_TEXT SHOWN_:

*-*-*

How is Healing Leadership Nurtured and Maintained?
We have developed a model, called the “Energy Management Model” that provides a kind of “Leadership GPS” to help leaders as they navigate the emotional process of leading. It has 4 dimensions that are based on 4 “big questions” every person must wrestle with in his or her life:
Self-Care – Who am I? (Focus on health, the courage to be ourselves and the ability to build personal energy)
Self-Dare – Where am I going? (Focus on personal values, mission and the courage to follow one’s heart. This is how we invest our energy)
Self-Aware – Who will go with me? (Focus on how we get caught in futile or abusive relationships and learning to protect our energy, rather than waste it)
Self-Share – How am I connected to all things? (Focus on the Source of our energy and the energy of everything. A spirituality, if you will)
We believe this is a process and a life long one at that. We don’t teach these in “4 easy steps.” Instead we offer the Energy Management Model as a kind of “Leadership GPS” that allows leaders to organize and monitor their own functioning as leaders. It gives reliable information from our environment without giving up internal authority. As such, it is a tool for building courage and maturity as a leader.
We have been hearing from people that this book has changed their lives and their way of looking at everything. We know this works. The best favor you can do for a struggling leader is to point them in this direction.
We are glad to offer it to support people who dare to step forward as leaders in their relationships, their families, their organizations and the world.
Ron was honored to write the Foreword to this book, and here is part of what he wrote:
They say any writer should be able to sum up the purpose of their book on the back of a business card. I can do that for this book by using another author’s book:
“The colossal misunderstanding of our time is the assumption that insight will work with people who are unmotivated to change. If you want your child, spouse, client, or boss to shape up, stay connected while changing yourself rather than trying to fix them.”
As with most ideas and relationships, it is no coincidence that the above was written by Edwin H. Friedman, in his masterful book A Failure of Nerve: Leadership in the Age of the Quick Fix. I read Friedman’s book back in the summer of 2007 because my good friend and colleague, Ed Kless, highly recommended that I do so.
Healing Leadership takes a totally different approach, and one that is not very comfortable for those of us used to reading business books. How many books on leadership have you read where the central message is you can’t succeed at affecting change in the people you lead? That you need to get out of the business of needing others to change? The authors even admit they won’t get rich by dispensing this type of advice.
Rather than assaulting the reader with endless platitudes and checklists of “do this and don’t do that,” this book advocates a “way of being,” recognizing that leadership is an emotional process, not a mechanistic science that treats humans like machines.

*-*-*

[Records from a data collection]
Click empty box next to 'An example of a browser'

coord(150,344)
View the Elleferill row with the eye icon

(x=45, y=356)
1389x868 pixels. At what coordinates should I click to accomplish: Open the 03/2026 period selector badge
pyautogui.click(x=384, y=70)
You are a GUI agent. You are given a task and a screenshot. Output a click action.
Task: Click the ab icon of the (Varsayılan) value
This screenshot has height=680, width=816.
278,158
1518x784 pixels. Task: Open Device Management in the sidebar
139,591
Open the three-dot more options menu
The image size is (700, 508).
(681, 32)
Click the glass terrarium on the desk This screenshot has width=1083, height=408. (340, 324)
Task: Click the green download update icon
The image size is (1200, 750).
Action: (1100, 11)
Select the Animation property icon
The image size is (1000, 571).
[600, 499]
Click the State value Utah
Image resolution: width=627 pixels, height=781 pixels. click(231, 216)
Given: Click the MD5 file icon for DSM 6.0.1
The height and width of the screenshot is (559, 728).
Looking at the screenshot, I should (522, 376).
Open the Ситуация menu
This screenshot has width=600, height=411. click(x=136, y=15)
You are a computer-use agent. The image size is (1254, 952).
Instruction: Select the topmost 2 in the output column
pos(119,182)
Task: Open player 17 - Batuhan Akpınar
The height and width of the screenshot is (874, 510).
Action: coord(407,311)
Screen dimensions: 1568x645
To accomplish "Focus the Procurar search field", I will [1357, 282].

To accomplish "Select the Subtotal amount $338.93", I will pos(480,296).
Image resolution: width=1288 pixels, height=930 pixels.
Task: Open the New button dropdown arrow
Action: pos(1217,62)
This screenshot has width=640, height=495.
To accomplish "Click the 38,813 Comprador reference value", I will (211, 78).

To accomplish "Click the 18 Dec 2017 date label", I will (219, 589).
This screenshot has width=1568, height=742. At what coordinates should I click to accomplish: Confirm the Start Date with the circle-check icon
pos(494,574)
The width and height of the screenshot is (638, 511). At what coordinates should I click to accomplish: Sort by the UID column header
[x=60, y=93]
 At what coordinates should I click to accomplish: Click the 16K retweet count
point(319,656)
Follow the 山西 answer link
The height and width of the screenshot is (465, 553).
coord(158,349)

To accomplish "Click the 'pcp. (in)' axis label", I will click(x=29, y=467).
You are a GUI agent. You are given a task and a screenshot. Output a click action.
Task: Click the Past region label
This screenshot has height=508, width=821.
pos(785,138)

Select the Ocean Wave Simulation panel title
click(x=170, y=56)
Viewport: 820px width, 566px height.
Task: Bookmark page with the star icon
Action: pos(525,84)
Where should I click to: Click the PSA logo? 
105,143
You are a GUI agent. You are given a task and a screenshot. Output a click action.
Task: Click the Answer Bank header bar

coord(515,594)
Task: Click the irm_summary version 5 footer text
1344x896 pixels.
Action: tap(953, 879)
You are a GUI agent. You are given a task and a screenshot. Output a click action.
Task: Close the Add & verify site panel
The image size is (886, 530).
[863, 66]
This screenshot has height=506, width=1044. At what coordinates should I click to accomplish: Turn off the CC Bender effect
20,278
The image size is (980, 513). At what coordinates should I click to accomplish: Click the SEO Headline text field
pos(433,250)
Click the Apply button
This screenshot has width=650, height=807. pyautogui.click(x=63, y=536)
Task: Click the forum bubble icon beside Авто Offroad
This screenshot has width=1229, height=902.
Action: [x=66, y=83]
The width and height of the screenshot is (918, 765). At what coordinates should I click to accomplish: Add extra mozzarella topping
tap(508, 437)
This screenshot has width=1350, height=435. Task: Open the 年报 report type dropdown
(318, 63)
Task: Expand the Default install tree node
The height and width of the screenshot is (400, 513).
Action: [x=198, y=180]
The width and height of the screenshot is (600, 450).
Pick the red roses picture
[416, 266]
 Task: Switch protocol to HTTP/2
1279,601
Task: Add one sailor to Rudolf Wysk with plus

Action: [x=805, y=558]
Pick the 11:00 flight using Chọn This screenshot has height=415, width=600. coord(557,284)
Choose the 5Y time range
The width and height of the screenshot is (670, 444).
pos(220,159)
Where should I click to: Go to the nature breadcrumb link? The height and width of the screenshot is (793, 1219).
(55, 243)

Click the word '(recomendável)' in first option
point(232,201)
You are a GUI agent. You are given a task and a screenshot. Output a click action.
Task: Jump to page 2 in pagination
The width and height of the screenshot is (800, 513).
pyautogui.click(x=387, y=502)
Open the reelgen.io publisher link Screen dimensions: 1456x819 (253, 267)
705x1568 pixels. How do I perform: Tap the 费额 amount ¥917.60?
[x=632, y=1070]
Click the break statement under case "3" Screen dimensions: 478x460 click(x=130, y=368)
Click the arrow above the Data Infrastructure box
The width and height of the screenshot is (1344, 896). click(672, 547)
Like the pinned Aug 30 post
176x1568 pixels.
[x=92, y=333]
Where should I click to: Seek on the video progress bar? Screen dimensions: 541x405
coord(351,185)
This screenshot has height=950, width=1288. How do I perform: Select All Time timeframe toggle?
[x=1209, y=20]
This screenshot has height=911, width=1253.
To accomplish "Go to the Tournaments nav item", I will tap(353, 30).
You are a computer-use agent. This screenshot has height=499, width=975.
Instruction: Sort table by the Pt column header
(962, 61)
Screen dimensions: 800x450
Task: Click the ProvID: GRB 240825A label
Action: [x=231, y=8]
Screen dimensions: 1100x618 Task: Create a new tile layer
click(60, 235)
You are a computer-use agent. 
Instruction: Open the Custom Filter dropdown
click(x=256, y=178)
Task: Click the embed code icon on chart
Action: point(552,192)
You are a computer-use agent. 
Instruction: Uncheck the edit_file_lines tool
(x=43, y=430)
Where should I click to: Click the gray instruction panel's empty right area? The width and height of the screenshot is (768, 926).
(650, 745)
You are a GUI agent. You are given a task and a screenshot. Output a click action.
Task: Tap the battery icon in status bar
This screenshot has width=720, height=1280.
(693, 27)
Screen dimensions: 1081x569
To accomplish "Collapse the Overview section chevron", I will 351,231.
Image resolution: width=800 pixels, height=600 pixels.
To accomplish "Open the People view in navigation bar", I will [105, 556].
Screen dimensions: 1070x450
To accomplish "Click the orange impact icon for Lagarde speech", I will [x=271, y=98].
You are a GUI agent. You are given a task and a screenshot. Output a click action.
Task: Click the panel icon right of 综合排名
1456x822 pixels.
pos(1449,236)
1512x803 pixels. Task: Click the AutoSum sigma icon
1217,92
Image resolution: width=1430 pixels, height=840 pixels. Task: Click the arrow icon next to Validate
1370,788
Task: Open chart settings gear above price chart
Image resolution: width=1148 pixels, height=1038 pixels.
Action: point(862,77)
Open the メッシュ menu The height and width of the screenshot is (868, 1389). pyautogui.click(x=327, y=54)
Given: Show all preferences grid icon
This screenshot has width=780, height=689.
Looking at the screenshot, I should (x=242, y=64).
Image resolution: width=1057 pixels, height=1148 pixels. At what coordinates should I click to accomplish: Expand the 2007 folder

*-*-*

_STATED TASK A_:
List the dimensions of the Energy Management Model named in the passage on healing leadership.
_STATED TASK B_:
Carry on the passage on healing leadership from its last sentence.
The entries from the data collection are separate material and have no connection to the passage on healing leadership.

_WRITTEN RESPONSE A_:
Self-Care, Self-Dare, Self-Aware, Self-Share

_WRITTEN RESPONSE B_:
You are about to explore some very profound, powerful, and simple concepts. But please don’t confuse simple with simplistic. Virtuoso bass player, accomplished pianist, bandleader, and composer Charles Mingus said: “Making the simple complicated is commonplace; making the complicated simple, awesomely simple, that’s creativity.”
Three creative concepts from Healing Leadership have permanently altered not only my worldview, but my behavior. The authors present the “Energy Management Model,” which teaches how we could have greater success in achieving our goals if we tried not so much to control time—an impossibility, as it is outside us—and instead tried to control energy—eminently possible, as it is within us. Commitment is best measured not by the time one is willing to give up, but more accurately, by the energy one wants to put in, by how present one is.
You’ll learn the difference between episodic and chronic anxiety, along with the 10 tell-tale signs of someone who is chronically anxious, and what to do about it.
Finally, the concept of Emotional Triangles—what the authors call “the weather of human relationships.” This framework ties everything in the book together, while offering an enormously effective way to lower your anxiety. After reading about Emotional Triangles you’ll wish you had understood them in elementary school.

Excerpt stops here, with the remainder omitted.